Ohio house explosion: What to do if there's a gas leak

Two children, two adults were killed by the blast and subsequent fire Monday night in Northfield Center Township, about 15 miles southeast of Cleveland, Ohio.

(Cliff Pinckard/The Plain Dealer via AP)
Authorities respond after a deadly house explosion Monday, Jan. 11, 2016, in Northfield Center Township in Summit County, Ohio.

A house explosion that shook a northeast Ohio neighborhood left two adults and two children dead, fire officials said.

The blast and subsequent fire happened Monday night in Northfield Center Township, near the village of Northfield in Summit County, about 15 miles southeast of Cleveland.

Firefighters arrived on the scene and saw flames shooting from the house.

Northfield Center Fire Chief Frank Risko said the bodies of a mother and her two daughters, ages 8 and 12, were found on the first floor near the front of the home. He said the father was found near the back of the house. Authorities did not immediately identify the victims.

Neighbors reported hearing the blast around 8:30 p.m.

Randy Nickschinski lives two doors away. He told Cleveland.com that he and his son, Nate, rushed to the house and kicked in the front door. The family's dog quickly escaped. Then he, his son and another neighbor went inside and yelled for the family, but no one answered.

"There was a lot of fire, a lot of debris," Nickschinski said. "We were yelling and nothing. We were just looking everywhere."

Nickschinski's daughter, Danielle, told the website that she had done babysitting for the family's two young girls.

"They were very outgoing and nice," she said. "They always wanted to play."

The cause of the explosion remained under investigation.

In November, a gas explosion in a home in Elizabeth, N.J. killed one person and injuring 15 people. As The Christian Science Monitor reported at the time, with more than 177 million Americans relying on natural gas in their homes, according to the American Gas Association, there are several things people can do when they suspect there may be a gas leak:

If you smell gas (such as a “rotten egg” smell) or hear the hiss of a possible leak, you should check to see if the burners on your stove are off, and then open the windows to ventilate the house.

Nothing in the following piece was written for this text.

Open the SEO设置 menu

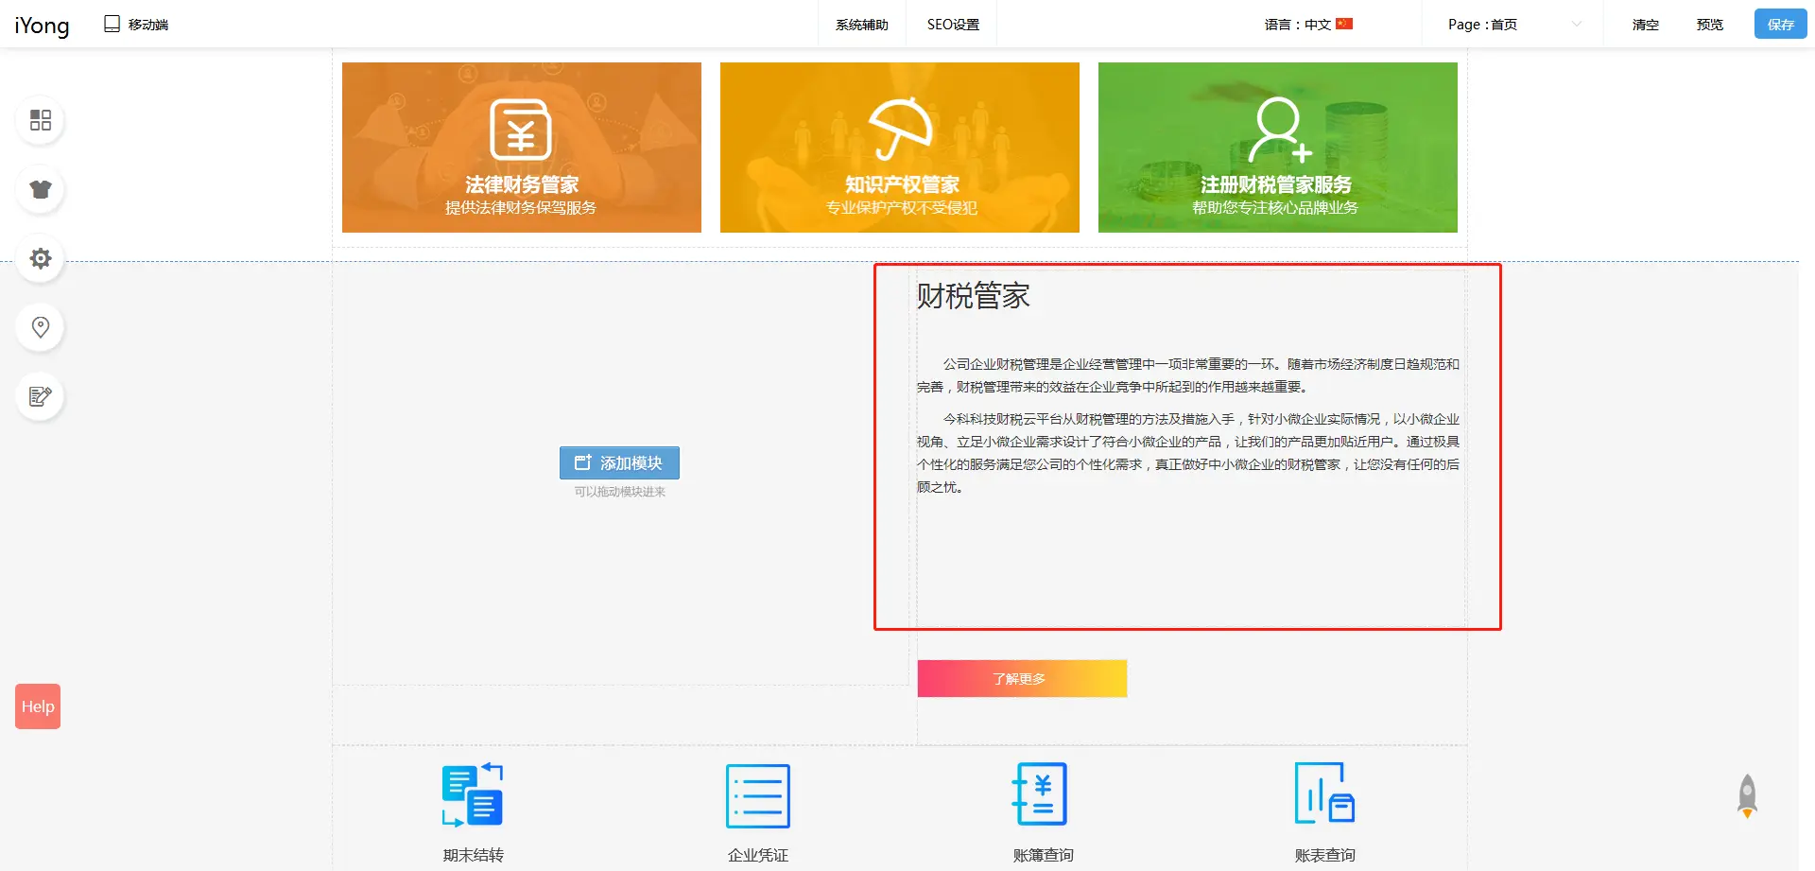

If something is obviously wrong, like sparks or flames, you should evacuate the house immediately, warn others nearby and then call 911 from a safe location.

But if you’re inside, the burners are off and you still suspect a leak, don’t turn on the lights or use other electrical devices, cautions Captain James Altman of the Santa Monica Fire Department.

“That could lead to a spark, which causes an explosion," Mr. Altman told USA Today last year. "You want to make sure you have a flashlight handy."

If you notice the grass or bushes outside have suddenly turned brown or look more rusty, that could be a sign of gas pouring out of the pipes, you should call 911 immediately and then call the gas company.

Other signs of a leak include dirt and dust blowing from a hole in the ground or bubbling in wet or flooded areas.